State Environment Minister Meaghan Scanlon said Queensland's leading position in the inaugural Carbon Farming Scorecard spoke to the Palaszczuk Government's strong policy initiatives and ongoing partnerships with key stakeholders.
"The Palaszczuk government is delivering a record $1.4 billion budget to protect the environment, create thousands more jobs and deliver an economic recovery plan through emerging industries like carbon farming," Ms Scanlon said.
"The Carbon Market Institute ranked each state based on how they are developing their land-based emissions offset markets, with Queensland earning a high score of 80 per cent."
Ms Scanlon said one example was the planting of 153,000 trees along Wivenhoe Dam through the LRF, revegetating 170 hectares of land and supporting 26 jobs.

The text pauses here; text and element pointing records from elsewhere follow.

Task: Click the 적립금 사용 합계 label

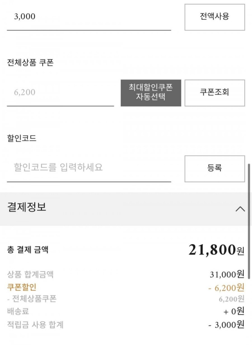Action: pyautogui.click(x=35, y=325)
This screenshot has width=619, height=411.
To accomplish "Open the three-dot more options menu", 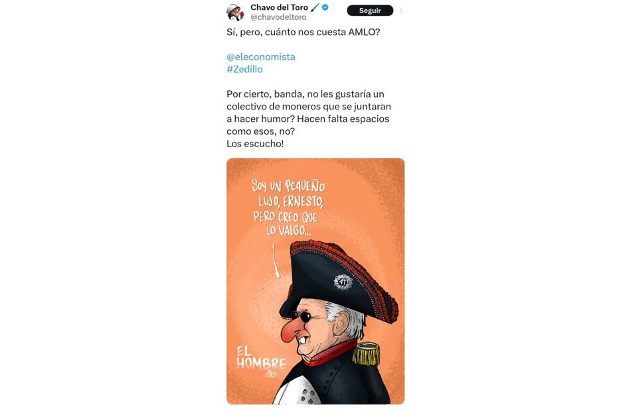I will coord(400,11).
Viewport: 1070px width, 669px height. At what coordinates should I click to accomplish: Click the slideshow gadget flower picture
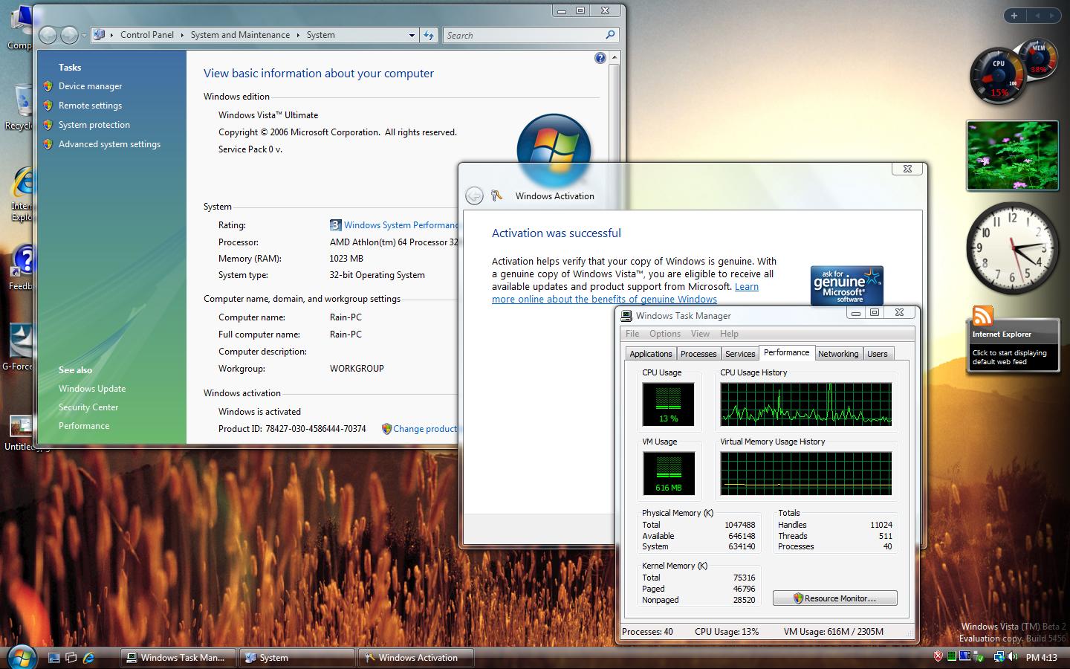point(1012,155)
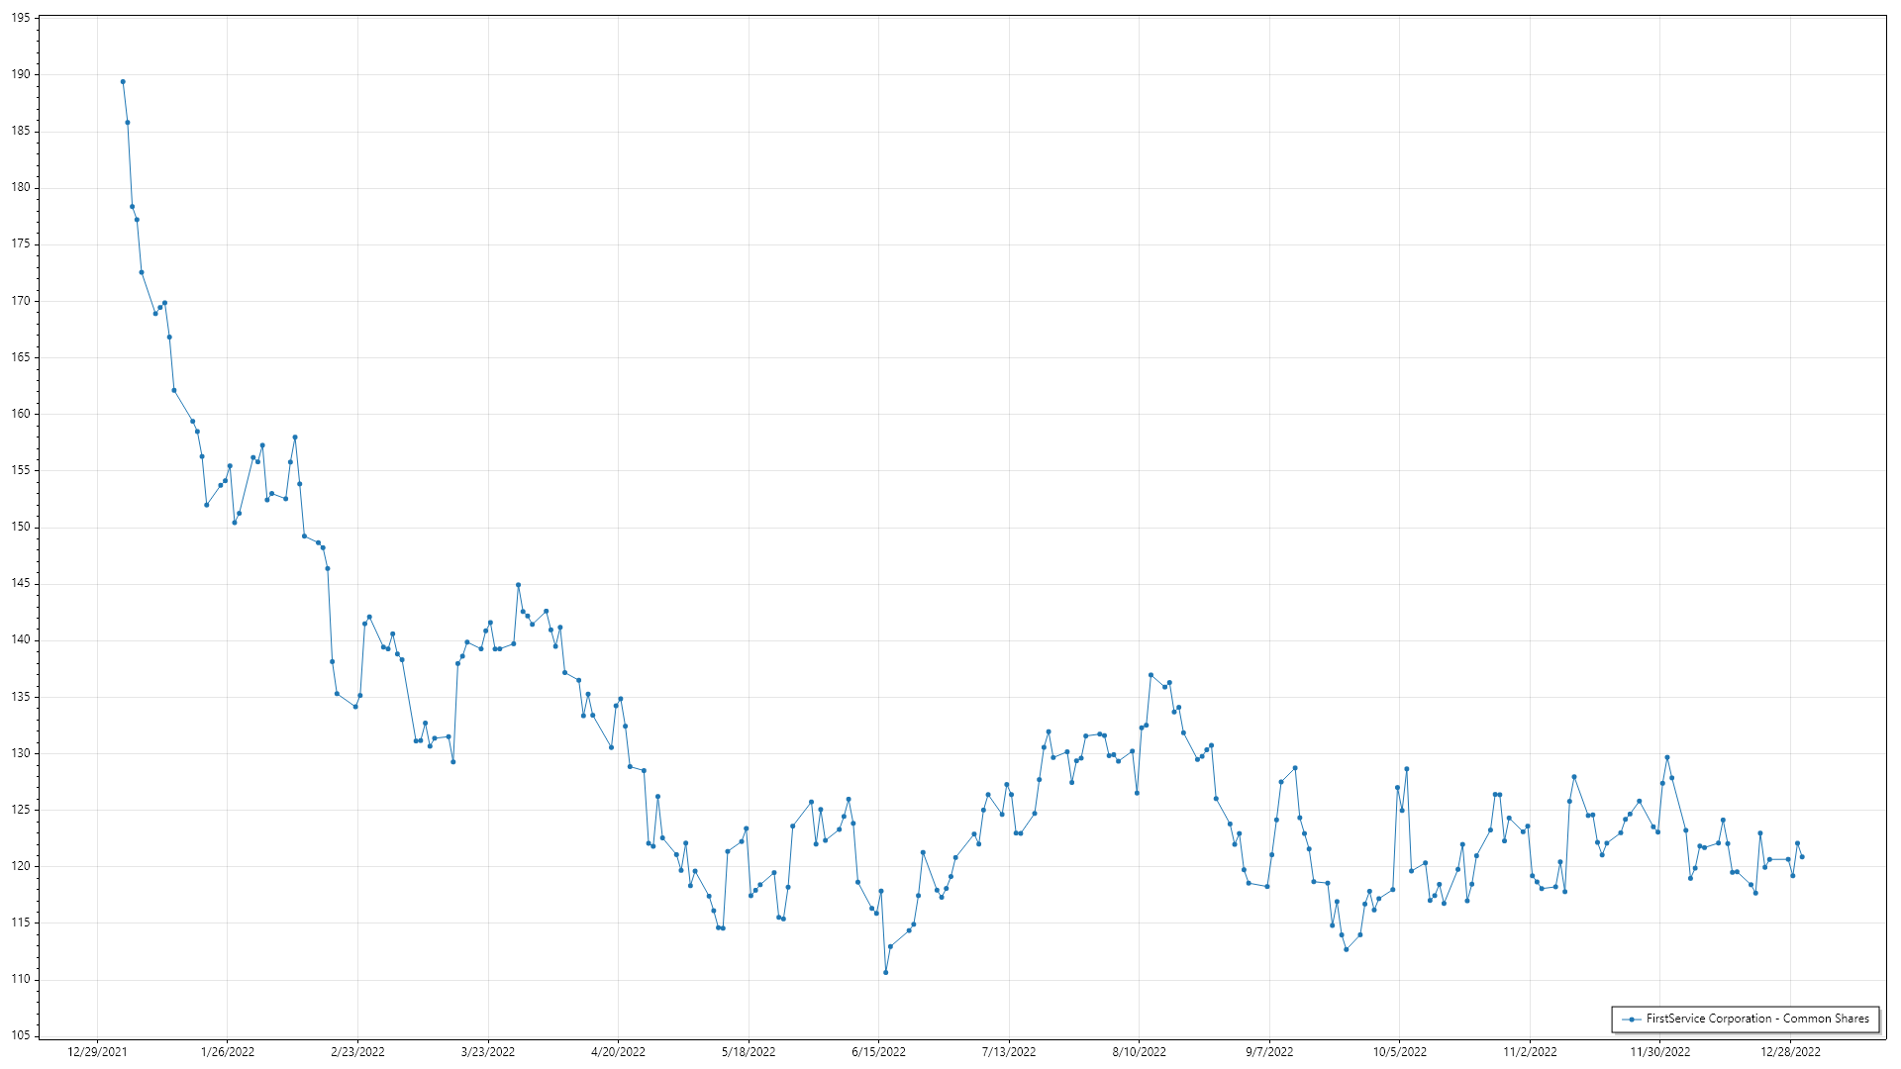Click the 10/5/2022 x-axis date label
The image size is (1901, 1069).
[1399, 1051]
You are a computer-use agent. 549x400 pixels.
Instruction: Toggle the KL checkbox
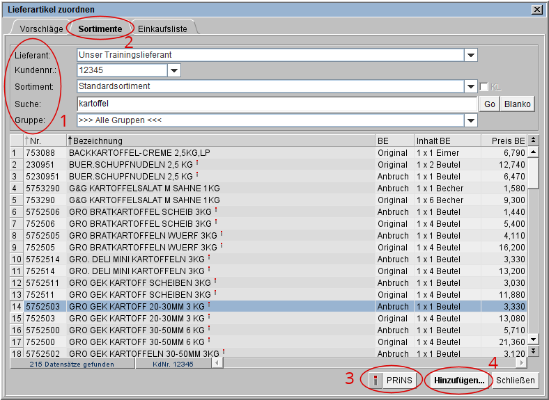[x=484, y=87]
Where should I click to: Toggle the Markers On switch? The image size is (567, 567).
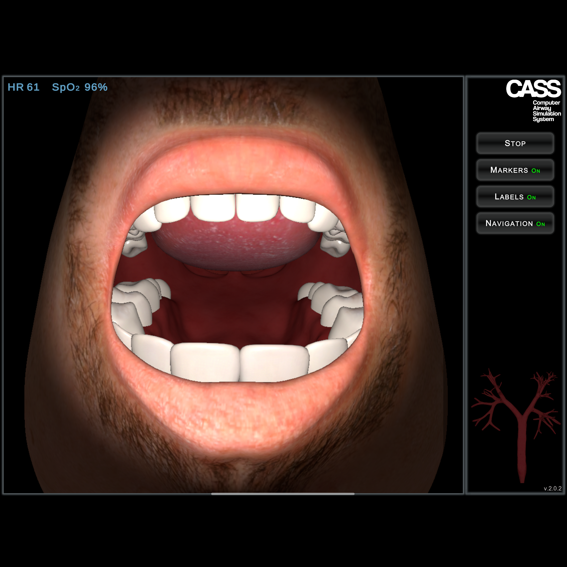(515, 170)
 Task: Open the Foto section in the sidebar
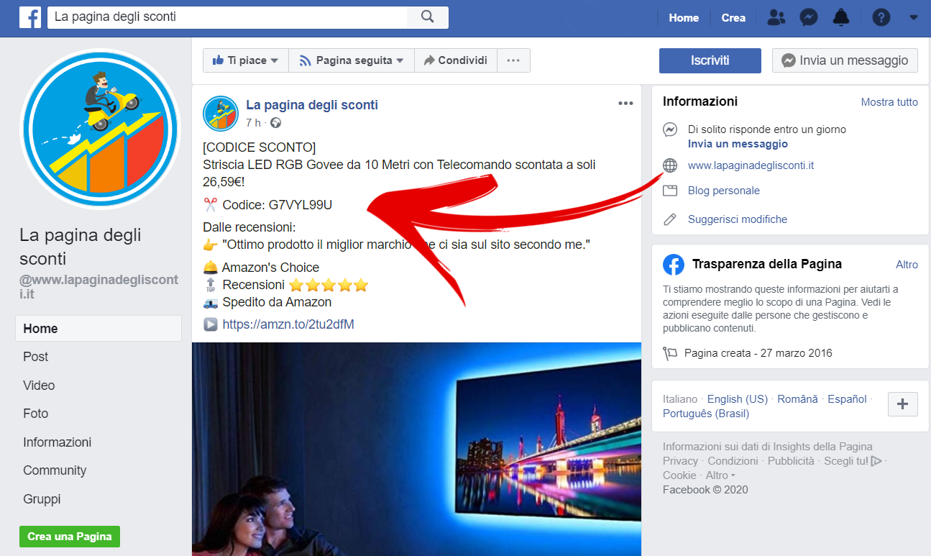tap(35, 414)
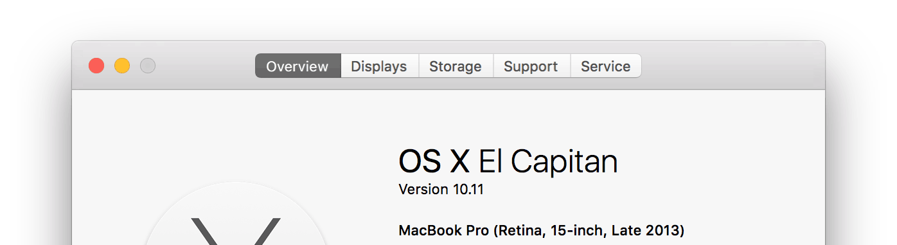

"The LRF was the first scheme in Australia to value and pay for the strong co-benefits associated with carbon farming projects," she said.
"This means Queensland landholders aren't just paid for the carbon they store but will also benefit from longer-term outcomes like healthier waterways, increased habitat for threatened species, and more resilient landscapes.
"Farmers, First Nations peoples and other landholders are critical to the state's successful carbon farming industry, and the LRF works to empower more Queenslanders to get involved in carbon farming and other environmental markets.
"The Palaszczuk government has invested in programs that provide a practical resource to help farmers in Queensland take the first step towards developing a carbon project, including the LRF's carbon farming rebate scheme which offered landholders up to $10,000 to receive carbon farming advice from approved professionals."